Published online by Cambridge University Press: 07 August 2014
Three chisels (Fig. 1), excavated by Woolley (1934) in the 1920s from an Early Dynastic III grave at Ur, and now in the British Museum, were believed to be made of solid gold. Recently, however, it was noticed that the gold surface was blistering in places, revealing coppery coloured metal beneath, suggesting that they were gilded.

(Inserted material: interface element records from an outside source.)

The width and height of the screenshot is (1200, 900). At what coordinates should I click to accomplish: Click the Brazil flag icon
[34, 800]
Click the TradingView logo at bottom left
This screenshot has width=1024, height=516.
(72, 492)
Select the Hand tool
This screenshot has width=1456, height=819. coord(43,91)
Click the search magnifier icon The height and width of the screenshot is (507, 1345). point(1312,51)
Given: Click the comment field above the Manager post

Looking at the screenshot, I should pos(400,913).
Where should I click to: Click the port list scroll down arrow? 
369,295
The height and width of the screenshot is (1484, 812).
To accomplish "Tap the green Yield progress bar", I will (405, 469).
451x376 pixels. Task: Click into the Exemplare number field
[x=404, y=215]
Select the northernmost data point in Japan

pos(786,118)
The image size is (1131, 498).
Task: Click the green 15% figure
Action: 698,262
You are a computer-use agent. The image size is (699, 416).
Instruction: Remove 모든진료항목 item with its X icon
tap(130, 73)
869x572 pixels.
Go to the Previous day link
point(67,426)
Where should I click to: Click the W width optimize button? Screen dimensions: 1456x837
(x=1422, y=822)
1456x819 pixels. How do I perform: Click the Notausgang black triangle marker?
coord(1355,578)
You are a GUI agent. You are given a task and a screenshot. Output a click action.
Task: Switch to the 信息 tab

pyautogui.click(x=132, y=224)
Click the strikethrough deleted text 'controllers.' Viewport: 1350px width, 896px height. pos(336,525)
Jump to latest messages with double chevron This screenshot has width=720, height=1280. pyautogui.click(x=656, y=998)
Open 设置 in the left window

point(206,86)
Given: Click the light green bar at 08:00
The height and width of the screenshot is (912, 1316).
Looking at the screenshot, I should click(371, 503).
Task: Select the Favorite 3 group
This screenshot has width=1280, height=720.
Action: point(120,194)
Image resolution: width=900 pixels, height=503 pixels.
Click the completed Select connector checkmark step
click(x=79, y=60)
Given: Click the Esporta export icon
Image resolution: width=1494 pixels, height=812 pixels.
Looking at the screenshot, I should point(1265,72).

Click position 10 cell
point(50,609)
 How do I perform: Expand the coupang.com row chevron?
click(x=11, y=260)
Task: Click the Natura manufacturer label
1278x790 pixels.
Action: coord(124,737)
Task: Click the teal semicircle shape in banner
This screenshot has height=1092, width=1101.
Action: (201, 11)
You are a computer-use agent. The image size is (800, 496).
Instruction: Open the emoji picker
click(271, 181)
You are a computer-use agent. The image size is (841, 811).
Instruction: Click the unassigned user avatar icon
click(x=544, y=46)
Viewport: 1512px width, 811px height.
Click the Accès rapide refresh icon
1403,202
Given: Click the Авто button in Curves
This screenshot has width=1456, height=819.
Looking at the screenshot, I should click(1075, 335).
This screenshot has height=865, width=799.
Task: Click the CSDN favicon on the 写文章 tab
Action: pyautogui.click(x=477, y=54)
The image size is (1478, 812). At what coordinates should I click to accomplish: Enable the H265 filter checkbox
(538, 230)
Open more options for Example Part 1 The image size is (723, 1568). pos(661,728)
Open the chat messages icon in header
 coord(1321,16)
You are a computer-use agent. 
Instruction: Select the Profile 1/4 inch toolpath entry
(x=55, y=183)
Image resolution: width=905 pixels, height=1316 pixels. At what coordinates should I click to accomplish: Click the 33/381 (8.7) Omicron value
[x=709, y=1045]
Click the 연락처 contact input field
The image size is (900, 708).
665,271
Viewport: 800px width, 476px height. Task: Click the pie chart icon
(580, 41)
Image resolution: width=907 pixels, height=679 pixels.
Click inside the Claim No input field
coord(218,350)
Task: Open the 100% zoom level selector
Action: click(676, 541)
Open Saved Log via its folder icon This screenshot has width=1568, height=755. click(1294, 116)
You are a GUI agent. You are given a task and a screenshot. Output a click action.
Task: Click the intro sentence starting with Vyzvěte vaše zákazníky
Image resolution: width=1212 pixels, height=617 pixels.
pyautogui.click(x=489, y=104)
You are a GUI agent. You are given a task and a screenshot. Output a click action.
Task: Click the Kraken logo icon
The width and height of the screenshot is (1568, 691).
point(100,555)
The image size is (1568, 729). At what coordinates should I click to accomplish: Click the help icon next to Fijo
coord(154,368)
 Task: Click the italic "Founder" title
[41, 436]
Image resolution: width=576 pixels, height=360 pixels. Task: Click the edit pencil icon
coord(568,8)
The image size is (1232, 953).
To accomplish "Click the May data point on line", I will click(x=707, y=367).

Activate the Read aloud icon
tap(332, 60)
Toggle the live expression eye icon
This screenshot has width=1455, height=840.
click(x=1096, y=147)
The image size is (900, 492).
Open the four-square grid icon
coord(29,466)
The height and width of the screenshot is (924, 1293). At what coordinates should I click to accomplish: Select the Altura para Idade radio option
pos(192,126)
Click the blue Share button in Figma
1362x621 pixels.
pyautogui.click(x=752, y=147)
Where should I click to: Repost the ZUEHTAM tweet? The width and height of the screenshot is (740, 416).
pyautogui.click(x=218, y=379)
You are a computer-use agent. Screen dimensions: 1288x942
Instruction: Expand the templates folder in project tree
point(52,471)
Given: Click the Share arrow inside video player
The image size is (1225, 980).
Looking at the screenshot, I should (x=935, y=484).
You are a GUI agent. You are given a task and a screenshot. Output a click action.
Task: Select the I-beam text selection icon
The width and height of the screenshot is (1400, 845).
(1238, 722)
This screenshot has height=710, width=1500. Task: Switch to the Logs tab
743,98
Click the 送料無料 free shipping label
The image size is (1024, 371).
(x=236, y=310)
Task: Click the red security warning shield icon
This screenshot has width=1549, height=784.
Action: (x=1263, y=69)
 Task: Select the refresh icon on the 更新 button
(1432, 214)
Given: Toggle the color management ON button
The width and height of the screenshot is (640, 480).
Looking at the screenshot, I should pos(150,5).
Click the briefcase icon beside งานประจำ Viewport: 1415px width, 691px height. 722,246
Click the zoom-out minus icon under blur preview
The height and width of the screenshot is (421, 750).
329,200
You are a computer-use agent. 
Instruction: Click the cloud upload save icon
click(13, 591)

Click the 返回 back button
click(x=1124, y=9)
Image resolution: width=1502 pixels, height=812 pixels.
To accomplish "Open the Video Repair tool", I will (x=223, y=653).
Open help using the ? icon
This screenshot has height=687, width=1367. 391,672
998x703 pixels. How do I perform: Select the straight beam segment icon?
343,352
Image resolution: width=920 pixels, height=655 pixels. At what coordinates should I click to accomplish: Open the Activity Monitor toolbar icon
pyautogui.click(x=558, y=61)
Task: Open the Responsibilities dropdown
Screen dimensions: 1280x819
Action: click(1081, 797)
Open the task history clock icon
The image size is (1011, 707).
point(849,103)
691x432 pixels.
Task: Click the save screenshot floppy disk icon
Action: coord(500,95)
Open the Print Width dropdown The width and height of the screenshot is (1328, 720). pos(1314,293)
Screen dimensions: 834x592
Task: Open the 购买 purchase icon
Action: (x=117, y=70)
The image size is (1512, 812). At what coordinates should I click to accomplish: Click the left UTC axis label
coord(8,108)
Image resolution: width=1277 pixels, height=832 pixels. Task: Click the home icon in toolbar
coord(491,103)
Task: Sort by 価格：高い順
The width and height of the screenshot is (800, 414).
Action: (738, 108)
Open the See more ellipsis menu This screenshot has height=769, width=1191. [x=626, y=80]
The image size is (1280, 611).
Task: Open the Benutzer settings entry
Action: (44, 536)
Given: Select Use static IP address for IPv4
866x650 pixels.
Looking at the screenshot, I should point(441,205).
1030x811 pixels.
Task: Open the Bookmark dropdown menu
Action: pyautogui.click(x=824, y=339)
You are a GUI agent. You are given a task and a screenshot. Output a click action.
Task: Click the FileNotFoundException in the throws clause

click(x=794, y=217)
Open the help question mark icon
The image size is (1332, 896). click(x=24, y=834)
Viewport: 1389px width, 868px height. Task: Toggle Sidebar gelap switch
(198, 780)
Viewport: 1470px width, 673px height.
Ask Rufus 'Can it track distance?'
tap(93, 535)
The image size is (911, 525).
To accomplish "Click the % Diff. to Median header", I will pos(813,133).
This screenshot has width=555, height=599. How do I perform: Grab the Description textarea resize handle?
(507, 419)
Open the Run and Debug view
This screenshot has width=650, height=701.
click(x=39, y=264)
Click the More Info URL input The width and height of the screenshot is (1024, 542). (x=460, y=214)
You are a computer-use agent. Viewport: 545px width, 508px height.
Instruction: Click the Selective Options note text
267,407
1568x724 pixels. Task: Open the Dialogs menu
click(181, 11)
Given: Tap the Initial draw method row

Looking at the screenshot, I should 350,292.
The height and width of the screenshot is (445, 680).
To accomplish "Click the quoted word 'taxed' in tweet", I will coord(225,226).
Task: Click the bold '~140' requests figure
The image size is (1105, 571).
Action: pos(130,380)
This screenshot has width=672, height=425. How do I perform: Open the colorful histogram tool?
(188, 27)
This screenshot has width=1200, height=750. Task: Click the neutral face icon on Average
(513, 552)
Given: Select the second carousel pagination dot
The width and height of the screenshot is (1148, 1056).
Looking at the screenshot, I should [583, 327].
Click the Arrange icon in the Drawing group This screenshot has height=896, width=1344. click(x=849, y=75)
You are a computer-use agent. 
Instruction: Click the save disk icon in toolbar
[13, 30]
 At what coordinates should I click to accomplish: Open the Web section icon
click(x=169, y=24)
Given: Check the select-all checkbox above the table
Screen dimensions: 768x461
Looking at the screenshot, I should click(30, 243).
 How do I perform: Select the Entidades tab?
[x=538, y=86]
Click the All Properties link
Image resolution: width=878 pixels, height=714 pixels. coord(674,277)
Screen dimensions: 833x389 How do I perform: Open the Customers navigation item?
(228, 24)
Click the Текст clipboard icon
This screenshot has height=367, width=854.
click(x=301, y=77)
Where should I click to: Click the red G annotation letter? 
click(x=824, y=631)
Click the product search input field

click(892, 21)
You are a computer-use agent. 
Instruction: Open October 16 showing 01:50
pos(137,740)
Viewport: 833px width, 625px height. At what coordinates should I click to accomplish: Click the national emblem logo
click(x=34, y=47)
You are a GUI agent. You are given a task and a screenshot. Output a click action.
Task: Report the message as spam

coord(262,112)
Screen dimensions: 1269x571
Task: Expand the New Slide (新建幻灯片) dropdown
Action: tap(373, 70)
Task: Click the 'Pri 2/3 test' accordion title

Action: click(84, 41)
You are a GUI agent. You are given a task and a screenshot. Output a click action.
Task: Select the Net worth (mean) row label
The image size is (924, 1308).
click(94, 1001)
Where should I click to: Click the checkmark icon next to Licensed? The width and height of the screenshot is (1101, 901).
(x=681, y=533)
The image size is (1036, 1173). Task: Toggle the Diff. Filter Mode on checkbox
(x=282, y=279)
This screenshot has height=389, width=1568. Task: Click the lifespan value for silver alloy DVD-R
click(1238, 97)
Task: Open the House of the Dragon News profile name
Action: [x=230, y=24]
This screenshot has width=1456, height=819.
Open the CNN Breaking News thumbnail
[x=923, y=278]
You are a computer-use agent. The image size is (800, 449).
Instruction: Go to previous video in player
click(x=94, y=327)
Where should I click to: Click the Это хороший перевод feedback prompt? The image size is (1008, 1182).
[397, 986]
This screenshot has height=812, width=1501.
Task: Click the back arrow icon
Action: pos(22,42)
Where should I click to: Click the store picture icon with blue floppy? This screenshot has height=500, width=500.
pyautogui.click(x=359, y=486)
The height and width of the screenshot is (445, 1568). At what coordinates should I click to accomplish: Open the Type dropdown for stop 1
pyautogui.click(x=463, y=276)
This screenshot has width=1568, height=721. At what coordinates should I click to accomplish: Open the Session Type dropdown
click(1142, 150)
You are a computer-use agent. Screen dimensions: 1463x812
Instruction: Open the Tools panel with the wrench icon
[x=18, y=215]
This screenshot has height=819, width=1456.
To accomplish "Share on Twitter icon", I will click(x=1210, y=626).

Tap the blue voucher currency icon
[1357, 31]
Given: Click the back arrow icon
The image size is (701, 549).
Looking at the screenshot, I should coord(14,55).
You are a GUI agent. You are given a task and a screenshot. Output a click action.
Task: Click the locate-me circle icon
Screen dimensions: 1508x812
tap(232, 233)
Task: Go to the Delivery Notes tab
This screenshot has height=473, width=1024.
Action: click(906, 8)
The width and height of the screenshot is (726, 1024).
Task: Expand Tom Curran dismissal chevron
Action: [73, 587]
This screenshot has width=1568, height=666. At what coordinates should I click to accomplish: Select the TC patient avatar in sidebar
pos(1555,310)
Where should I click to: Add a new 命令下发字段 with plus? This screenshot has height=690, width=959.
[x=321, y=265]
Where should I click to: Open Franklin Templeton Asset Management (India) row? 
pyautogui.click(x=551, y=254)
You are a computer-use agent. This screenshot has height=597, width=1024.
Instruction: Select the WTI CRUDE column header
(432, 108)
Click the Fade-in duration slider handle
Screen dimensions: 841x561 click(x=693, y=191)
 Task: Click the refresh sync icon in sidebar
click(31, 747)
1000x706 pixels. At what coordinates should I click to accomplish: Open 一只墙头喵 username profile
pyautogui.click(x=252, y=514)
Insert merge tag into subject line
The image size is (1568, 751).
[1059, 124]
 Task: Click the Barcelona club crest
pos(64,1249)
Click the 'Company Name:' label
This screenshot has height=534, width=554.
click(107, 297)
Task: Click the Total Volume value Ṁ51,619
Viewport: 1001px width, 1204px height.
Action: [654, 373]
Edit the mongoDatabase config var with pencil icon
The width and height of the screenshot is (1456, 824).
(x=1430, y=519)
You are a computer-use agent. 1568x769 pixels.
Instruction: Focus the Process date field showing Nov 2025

The chisels were from a very rich grave (PG 800), known as “the Queen's Grave”. It is attributed to Queen Pu-abi (in the original excavation report her name was mistakenly transcribed as Shub-ad) and dated to c. 2600 BC. Five chisels U. 10429–33 were found with a gold saw behind a large steatite bowl which contained various copper tools. Part of the material from this grave is now in the British Museum. Other items are in the University Museum, Philadelphia, including two of the gold chisels and the gold saw, and in the Iraq Museum, Baghdad. The purpose of these gold tools has never been fully explained; presumably they were symbolic rather than functional. The two small chisels in the British Museum appear to have had handles and the excavation report lists rings of gold binding (U. 10443) as “probably belonging to their [the gold tools] handles” (Woolley 1934, p. 81). Bitumen and wood handles were found on copper chisels from Ur. The larger chisel is burnished all over and appears not to have been hafted. A small chisel (U.9130) and spearhead (U.9122) from another grave (PG 580) were also examined (Figs. 2 and 4). The tools are here referred to by their Ur excavation numbers, as in Woolley's report. The British Museum Department of Western Asiatic Antiquities registration numbers are given in the concordance below.